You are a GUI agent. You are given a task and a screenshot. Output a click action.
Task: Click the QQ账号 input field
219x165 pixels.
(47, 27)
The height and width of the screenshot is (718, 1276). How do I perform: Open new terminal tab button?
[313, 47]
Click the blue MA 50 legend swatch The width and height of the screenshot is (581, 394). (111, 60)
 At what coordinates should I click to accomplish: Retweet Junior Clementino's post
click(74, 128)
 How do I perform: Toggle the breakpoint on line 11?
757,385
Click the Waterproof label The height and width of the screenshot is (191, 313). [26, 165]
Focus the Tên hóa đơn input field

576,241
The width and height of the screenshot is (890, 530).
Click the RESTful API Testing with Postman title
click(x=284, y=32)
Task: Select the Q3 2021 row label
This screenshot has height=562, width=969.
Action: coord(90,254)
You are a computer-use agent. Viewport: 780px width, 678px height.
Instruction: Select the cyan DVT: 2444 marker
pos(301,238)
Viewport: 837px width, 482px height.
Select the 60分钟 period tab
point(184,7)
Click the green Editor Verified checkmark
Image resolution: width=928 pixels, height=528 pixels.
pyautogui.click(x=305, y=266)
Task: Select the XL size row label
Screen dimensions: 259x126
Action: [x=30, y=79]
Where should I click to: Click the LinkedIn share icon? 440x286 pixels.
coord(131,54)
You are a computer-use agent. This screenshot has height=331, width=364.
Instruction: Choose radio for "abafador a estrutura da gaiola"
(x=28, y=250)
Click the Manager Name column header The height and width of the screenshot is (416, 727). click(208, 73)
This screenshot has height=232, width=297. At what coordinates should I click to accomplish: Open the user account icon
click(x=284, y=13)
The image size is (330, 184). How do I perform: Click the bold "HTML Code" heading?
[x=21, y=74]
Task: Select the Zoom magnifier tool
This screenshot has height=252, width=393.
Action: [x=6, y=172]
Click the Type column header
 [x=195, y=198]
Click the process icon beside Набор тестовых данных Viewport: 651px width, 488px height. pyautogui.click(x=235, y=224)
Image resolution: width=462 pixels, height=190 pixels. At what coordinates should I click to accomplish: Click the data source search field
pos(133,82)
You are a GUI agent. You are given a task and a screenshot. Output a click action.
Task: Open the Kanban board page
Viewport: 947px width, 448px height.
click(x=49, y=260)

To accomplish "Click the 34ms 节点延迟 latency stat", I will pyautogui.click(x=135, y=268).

■ **What you are asked to do**
Please output the records shown above, with every character intact.

■ **Response for this exercise**
You are a GUI agent. You are given a task and a screenshot. Output a click action.
Task: Click the QQ账号 input field
219x165 pixels.
(47, 27)
The height and width of the screenshot is (718, 1276). How do I perform: Open new terminal tab button?
[313, 47]
Click the blue MA 50 legend swatch The width and height of the screenshot is (581, 394). (111, 60)
 At what coordinates should I click to accomplish: Retweet Junior Clementino's post
click(74, 128)
 How do I perform: Toggle the breakpoint on line 11?
757,385
Click the Waterproof label The height and width of the screenshot is (191, 313). [26, 165]
Focus the Tên hóa đơn input field

576,241
The width and height of the screenshot is (890, 530).
Click the RESTful API Testing with Postman title
click(x=284, y=32)
Task: Select the Q3 2021 row label
This screenshot has height=562, width=969.
Action: coord(90,254)
You are a computer-use agent. Viewport: 780px width, 678px height.
Instruction: Select the cyan DVT: 2444 marker
pos(301,238)
Viewport: 837px width, 482px height.
Select the 60分钟 period tab
point(184,7)
Click the green Editor Verified checkmark
Image resolution: width=928 pixels, height=528 pixels.
pyautogui.click(x=305, y=266)
Task: Select the XL size row label
Screen dimensions: 259x126
Action: [x=30, y=79]
Where should I click to: Click the LinkedIn share icon? 440x286 pixels.
coord(131,54)
You are a computer-use agent. This screenshot has height=331, width=364.
Instruction: Choose radio for "abafador a estrutura da gaiola"
(x=28, y=250)
Click the Manager Name column header The height and width of the screenshot is (416, 727). click(208, 73)
This screenshot has height=232, width=297. At what coordinates should I click to accomplish: Open the user account icon
click(x=284, y=13)
The image size is (330, 184). How do I perform: Click the bold "HTML Code" heading?
[x=21, y=74]
Task: Select the Zoom magnifier tool
This screenshot has height=252, width=393.
Action: [x=6, y=172]
Click the Type column header
 [x=195, y=198]
Click the process icon beside Набор тестовых данных Viewport: 651px width, 488px height. pyautogui.click(x=235, y=224)
Image resolution: width=462 pixels, height=190 pixels. At what coordinates should I click to accomplish: Click the data source search field
pos(133,82)
You are a GUI agent. You are given a task and a screenshot. Output a click action.
Task: Open the Kanban board page
Viewport: 947px width, 448px height.
click(x=49, y=260)

To accomplish "Click the 34ms 节点延迟 latency stat", I will pyautogui.click(x=135, y=268).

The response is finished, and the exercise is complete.